Tuesday 7th July 2020
quotequote all
All this built in Britain stuff is all well and good but cash is king. So that soon goes out of the window if it makes monetary sense.

anonymous-user

56 months

Tuesday 7th July 2020
quotequote all
Yet another Brexit success story rofl

LotusOmega375D

7,768 posts

155 months

Tuesday 7th July 2020
quotequote all
bloomen said:
As soon as I read this I threw my union jack bedspread aside, stormed downstairs and punched the nearest foreigner. Who was my wife.
Good to hear Nigel Farage is on PH!

AnotherClarkey

3,608 posts

191 months

Tuesday 7th July 2020
quotequote all
I think is Britain is to start moving ahead again it is going to have to look forward and not backward. We should be using what engineering talent we have to develop lightweight, efficient, affordable vehicles not fritter it away on throwbacks to the 1940s and exotic, useless, toys for the ultra wealthy.

RacerMike

4,246 posts

213 months

Tuesday 7th July 2020
quotequote all
AnotherClarkey said:
I think is Britain is to start moving ahead again it is going to have to look forward and not backward. We should be using what engineering talent we have to develop lightweight, efficient, affordable vehicles not fritter it away on throwbacks to the 1940s and exotic, useless, toys for the ultra wealthy.
Where’s the market for that though?

bloomen

7,006 posts

161 months

Tuesday 7th July 2020
quotequote all
LotusOmega375D said:
Good to hear Nigel Farage is on PH!
Thank you.

Pretty weird that a predatory capitalist would set up a large employment operation in the country with the most communist attitude towards labour laws. I think he's going to end up sad.

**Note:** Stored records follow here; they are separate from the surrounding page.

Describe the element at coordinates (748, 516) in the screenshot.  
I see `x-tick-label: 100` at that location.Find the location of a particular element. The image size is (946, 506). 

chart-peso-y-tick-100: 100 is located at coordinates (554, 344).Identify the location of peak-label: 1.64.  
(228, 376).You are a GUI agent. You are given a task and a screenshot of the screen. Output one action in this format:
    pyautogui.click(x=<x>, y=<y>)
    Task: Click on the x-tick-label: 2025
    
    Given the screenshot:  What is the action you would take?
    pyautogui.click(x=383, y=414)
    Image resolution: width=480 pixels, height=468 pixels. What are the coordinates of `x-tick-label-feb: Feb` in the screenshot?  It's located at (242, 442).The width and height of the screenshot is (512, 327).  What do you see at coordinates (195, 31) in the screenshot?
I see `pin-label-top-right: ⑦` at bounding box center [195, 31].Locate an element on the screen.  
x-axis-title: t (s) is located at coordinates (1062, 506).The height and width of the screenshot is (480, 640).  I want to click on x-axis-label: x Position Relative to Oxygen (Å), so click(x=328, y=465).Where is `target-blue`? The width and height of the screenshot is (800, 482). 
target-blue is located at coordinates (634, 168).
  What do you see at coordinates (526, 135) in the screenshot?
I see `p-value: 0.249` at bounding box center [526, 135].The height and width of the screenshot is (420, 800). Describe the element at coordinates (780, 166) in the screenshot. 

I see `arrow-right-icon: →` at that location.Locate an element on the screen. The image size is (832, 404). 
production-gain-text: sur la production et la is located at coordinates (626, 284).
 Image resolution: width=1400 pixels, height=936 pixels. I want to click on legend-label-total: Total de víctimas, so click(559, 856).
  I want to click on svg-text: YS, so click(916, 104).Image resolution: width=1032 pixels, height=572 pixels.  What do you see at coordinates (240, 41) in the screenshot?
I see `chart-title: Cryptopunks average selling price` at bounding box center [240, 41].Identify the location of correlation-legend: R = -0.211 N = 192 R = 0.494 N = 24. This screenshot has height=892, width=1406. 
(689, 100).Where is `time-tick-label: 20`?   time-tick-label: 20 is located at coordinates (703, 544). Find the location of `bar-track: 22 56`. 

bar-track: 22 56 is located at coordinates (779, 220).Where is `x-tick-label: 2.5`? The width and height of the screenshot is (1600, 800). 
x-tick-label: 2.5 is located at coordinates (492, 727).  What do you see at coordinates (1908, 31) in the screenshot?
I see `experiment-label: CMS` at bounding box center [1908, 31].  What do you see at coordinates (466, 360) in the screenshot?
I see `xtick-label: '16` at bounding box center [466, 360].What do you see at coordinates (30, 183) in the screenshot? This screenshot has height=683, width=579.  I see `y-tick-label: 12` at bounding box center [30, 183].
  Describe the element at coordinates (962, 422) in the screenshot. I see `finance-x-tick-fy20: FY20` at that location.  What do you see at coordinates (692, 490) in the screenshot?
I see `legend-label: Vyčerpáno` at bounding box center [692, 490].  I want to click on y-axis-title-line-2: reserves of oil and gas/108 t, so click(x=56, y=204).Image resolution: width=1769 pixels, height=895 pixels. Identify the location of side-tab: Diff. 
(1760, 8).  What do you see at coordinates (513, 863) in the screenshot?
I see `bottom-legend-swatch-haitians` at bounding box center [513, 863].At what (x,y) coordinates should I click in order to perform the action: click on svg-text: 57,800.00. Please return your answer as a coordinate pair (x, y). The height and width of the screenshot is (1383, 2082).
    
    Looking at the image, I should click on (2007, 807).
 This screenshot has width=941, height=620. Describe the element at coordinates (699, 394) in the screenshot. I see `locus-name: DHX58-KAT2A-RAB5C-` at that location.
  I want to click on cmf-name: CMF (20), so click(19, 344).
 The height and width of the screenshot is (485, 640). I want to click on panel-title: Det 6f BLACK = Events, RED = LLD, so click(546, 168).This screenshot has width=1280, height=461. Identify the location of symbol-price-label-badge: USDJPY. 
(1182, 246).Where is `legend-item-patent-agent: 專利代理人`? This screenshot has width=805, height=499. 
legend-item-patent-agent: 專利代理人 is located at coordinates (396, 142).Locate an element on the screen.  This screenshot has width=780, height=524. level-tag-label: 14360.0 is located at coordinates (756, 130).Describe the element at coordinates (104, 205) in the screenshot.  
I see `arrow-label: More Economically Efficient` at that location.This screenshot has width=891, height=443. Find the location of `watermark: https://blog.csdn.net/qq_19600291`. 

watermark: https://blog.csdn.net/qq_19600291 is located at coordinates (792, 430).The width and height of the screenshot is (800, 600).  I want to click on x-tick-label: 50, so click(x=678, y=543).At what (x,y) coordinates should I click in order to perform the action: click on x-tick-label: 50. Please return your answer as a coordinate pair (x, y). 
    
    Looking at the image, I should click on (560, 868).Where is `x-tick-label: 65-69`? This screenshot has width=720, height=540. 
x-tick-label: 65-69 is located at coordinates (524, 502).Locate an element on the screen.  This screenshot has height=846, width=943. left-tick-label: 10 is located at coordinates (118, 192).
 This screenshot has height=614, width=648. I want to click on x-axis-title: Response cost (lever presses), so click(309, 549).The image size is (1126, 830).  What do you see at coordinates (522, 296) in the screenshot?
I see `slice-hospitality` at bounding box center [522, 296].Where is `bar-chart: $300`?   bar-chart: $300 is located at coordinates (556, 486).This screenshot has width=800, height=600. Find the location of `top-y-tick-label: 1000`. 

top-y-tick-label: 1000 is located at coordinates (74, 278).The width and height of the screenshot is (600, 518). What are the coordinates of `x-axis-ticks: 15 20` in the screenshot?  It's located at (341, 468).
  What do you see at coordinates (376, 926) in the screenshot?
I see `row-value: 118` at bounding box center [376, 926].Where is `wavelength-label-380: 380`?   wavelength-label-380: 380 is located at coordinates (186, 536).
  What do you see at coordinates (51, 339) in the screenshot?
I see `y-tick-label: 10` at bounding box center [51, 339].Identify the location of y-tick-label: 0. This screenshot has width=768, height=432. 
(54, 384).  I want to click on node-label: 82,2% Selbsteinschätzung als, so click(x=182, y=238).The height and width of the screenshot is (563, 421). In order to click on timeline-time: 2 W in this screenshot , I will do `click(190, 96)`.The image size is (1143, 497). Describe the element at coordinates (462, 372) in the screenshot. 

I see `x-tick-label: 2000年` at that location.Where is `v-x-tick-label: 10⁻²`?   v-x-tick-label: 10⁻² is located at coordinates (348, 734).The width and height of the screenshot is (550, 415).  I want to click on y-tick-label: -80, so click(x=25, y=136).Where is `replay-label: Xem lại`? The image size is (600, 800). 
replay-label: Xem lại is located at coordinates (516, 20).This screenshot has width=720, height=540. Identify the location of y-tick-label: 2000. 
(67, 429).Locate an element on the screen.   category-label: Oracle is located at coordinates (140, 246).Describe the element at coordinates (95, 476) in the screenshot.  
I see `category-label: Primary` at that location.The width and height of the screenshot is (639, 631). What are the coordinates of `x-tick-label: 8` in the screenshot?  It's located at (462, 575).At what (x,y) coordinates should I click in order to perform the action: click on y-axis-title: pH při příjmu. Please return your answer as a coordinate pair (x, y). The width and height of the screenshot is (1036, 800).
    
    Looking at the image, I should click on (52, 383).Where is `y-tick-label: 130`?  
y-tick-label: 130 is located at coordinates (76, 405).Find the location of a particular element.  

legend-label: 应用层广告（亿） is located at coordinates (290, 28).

When he's ready to come back we will have our forges, steam trains and mills waiting.

Unknown_User

7,150 posts

94 months

Tuesday 7th July 2020
quotequote all
I fully expect Dom Cum/Boris & chums to put this Ineos upstart in their place and demand they build their cars in Britain! Ineos need Britain more than Britain needs Ineos.

And if Ineos refuse to build their cars here then Dom Cum/Boris & chums will make Ineos pay dearly.